§ **Task material**
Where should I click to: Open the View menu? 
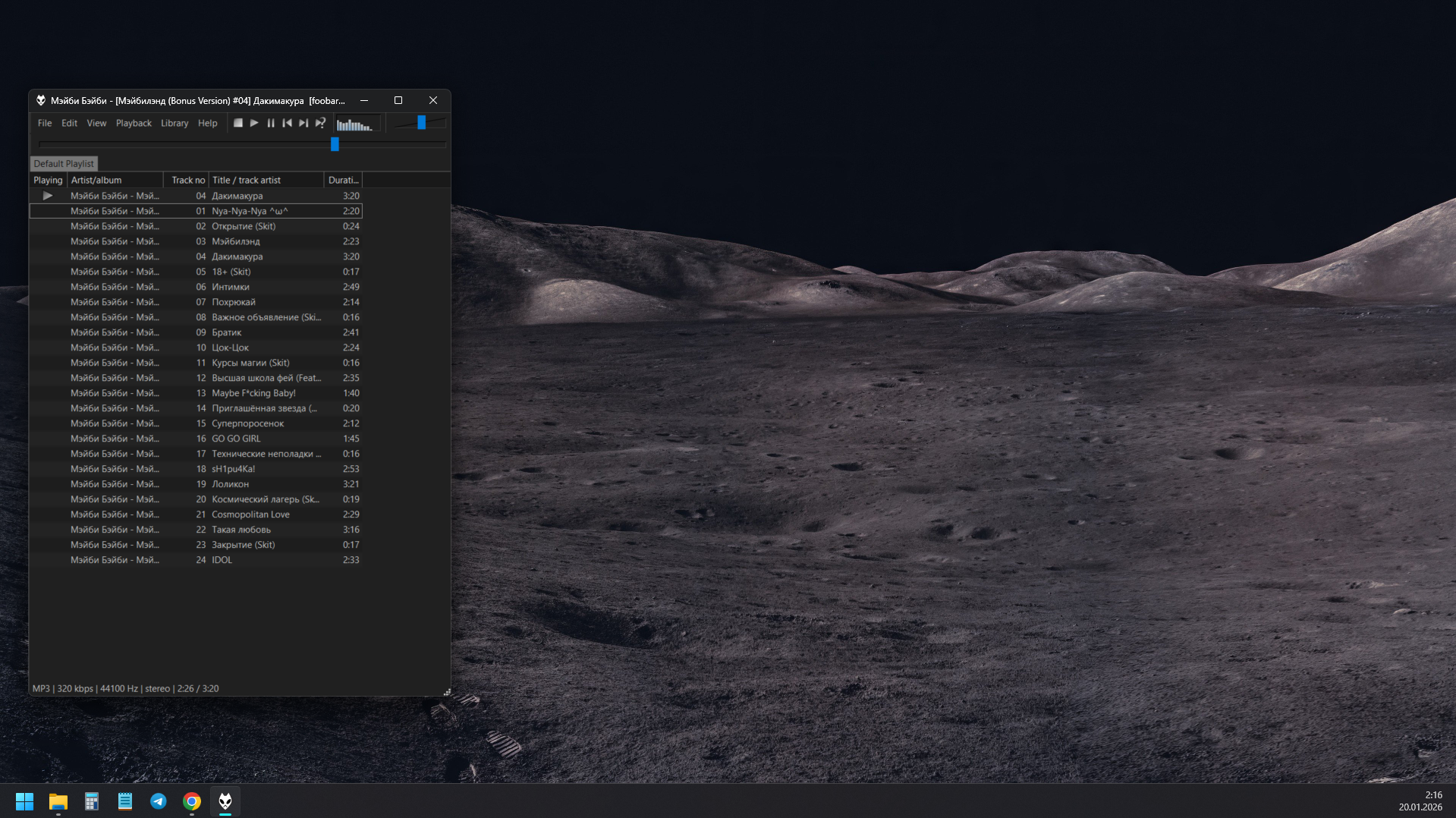96,123
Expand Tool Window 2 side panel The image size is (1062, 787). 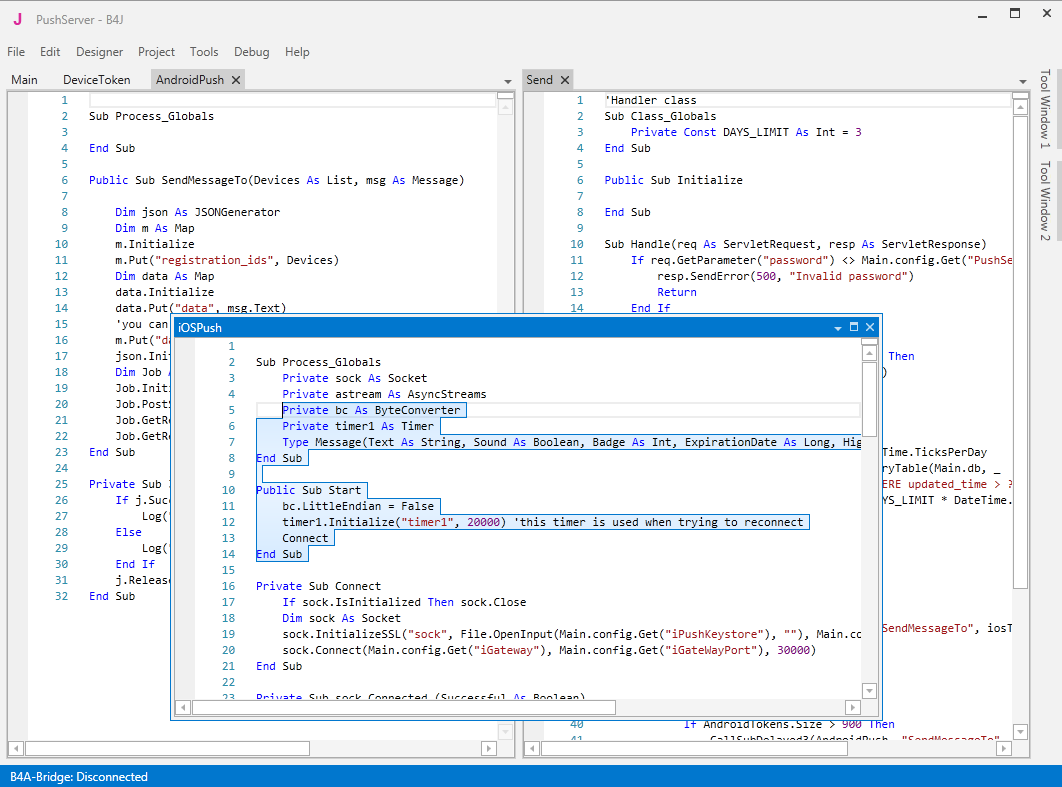pyautogui.click(x=1045, y=200)
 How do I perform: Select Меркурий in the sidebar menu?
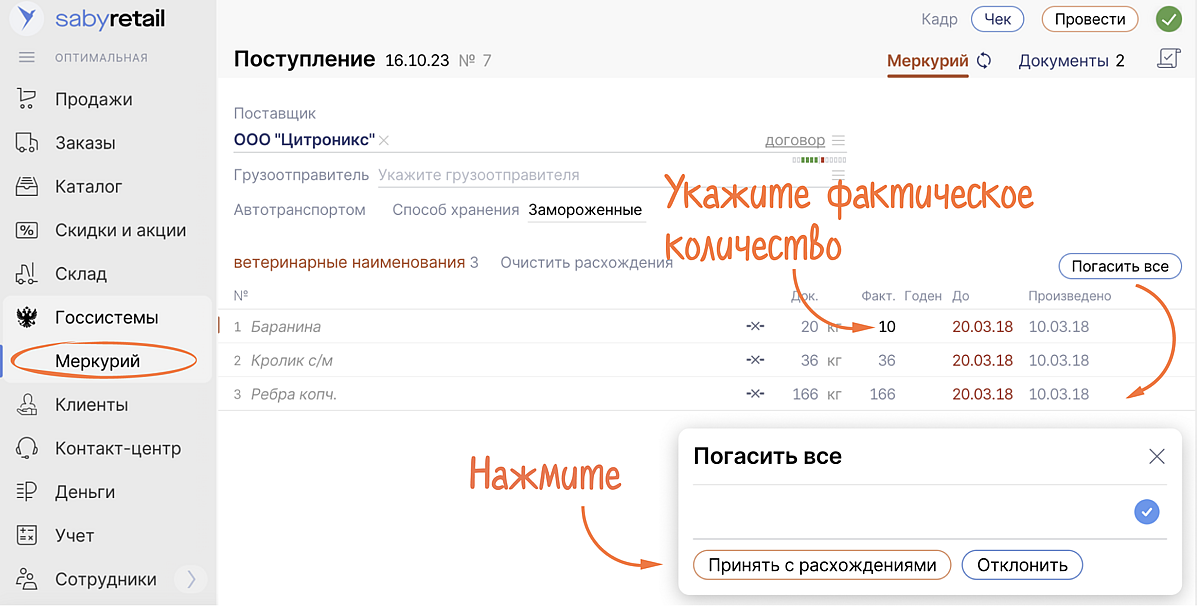[x=98, y=361]
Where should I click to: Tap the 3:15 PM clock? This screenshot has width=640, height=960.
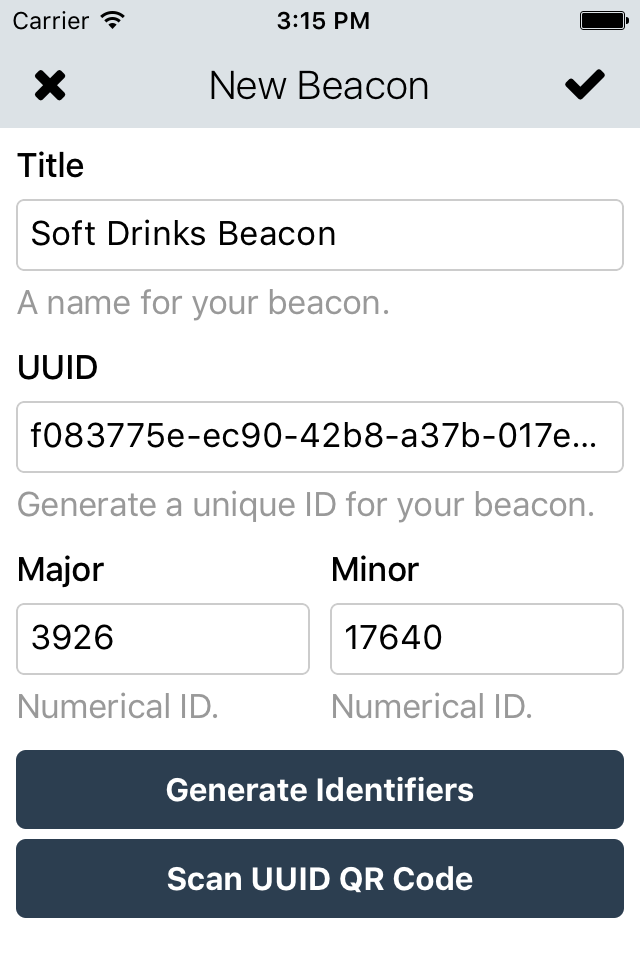tap(323, 21)
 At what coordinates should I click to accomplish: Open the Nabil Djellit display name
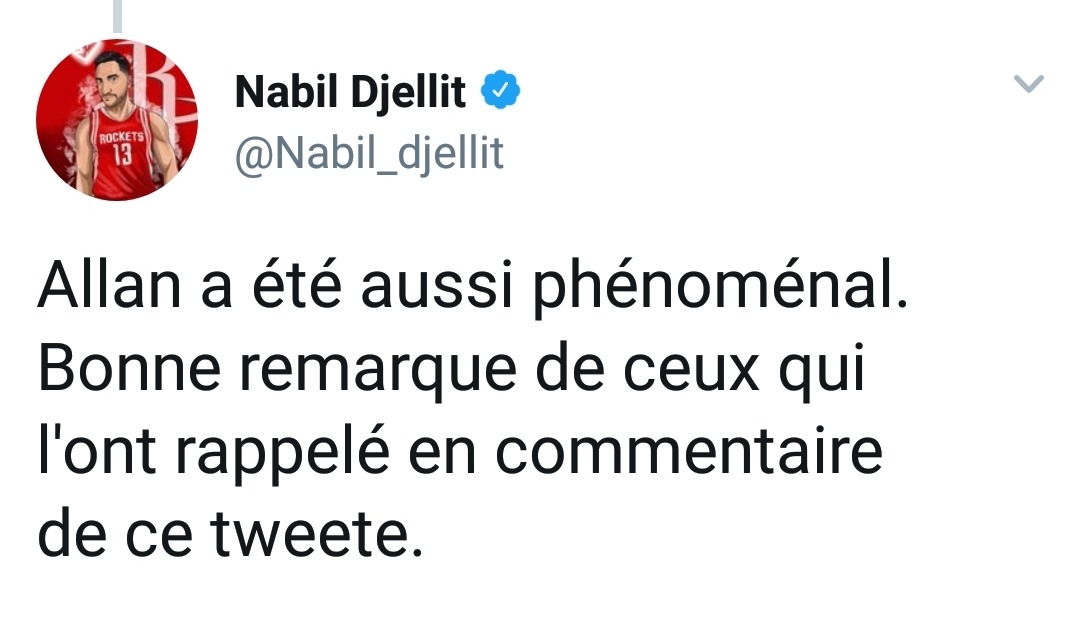[350, 93]
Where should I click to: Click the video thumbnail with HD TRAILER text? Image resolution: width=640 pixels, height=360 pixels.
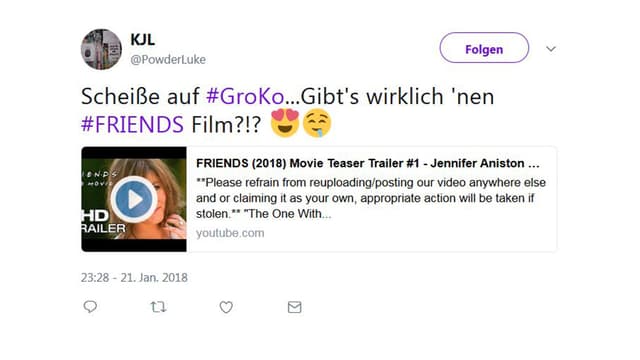tap(134, 199)
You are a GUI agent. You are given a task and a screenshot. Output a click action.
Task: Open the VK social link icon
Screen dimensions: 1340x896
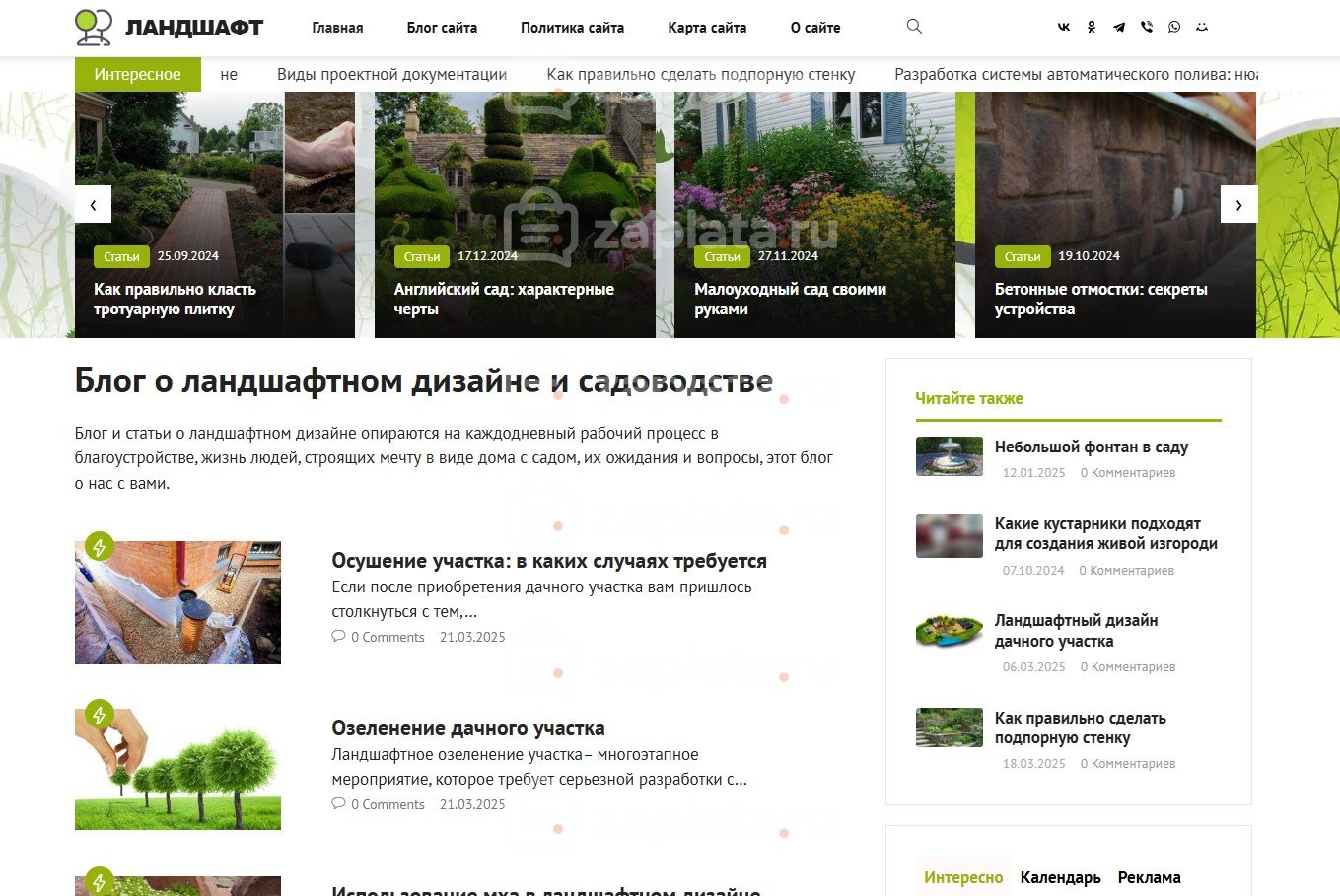1064,28
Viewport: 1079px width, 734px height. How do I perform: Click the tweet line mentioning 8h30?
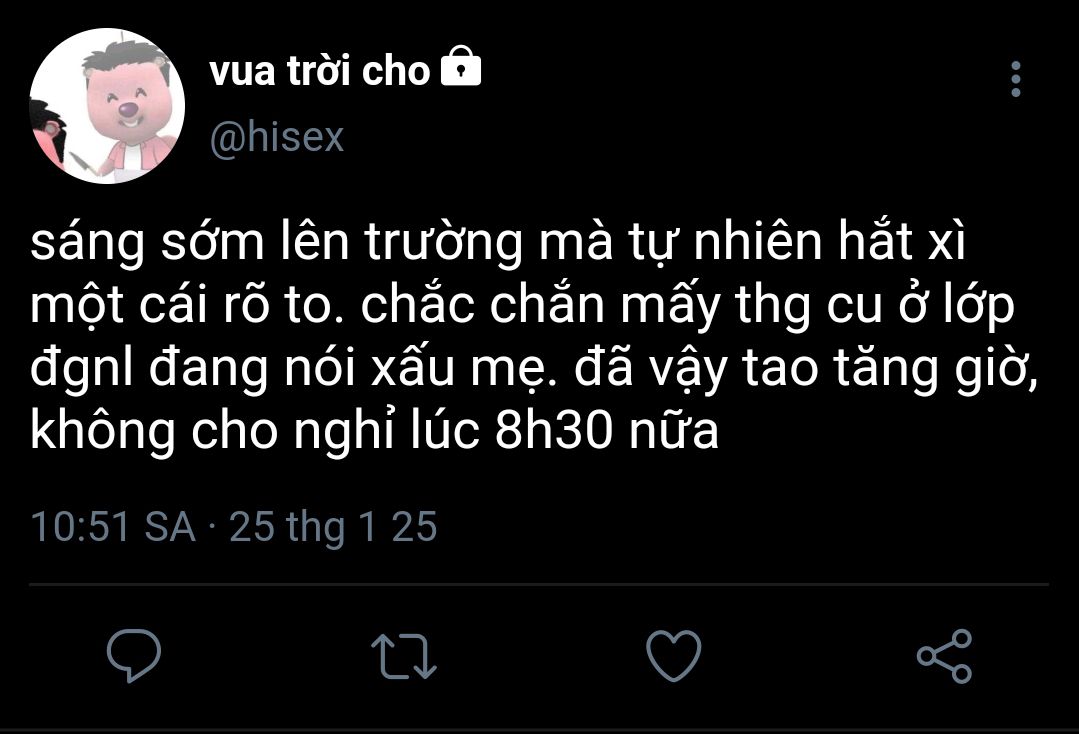click(x=375, y=431)
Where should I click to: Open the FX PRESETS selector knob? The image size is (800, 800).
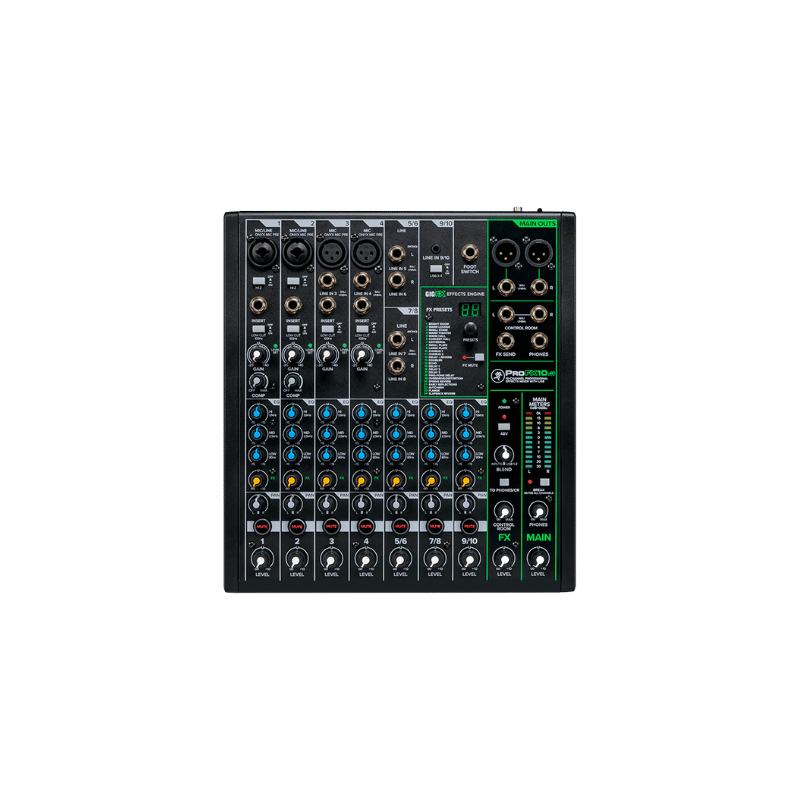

§ **What you have to do**
No pictures belong in the output. Restate word for word only the lines from the one containing "Where should I click to: Click" to the end of the entries above.

§ **Exercise answer**
Where should I click to: Click the video thumbnail with HD TRAILER text? Image resolution: width=640 pixels, height=360 pixels.
tap(134, 199)
You are a GUI agent. You are given a task and a screenshot. Output a click action.
Task: Open the VK social link icon
Screen dimensions: 1340x896
1064,28
Viewport: 1079px width, 734px height. How do I perform: Click the tweet line mentioning 8h30?
click(x=375, y=431)
Where should I click to: Open the FX PRESETS selector knob? The image size is (800, 800).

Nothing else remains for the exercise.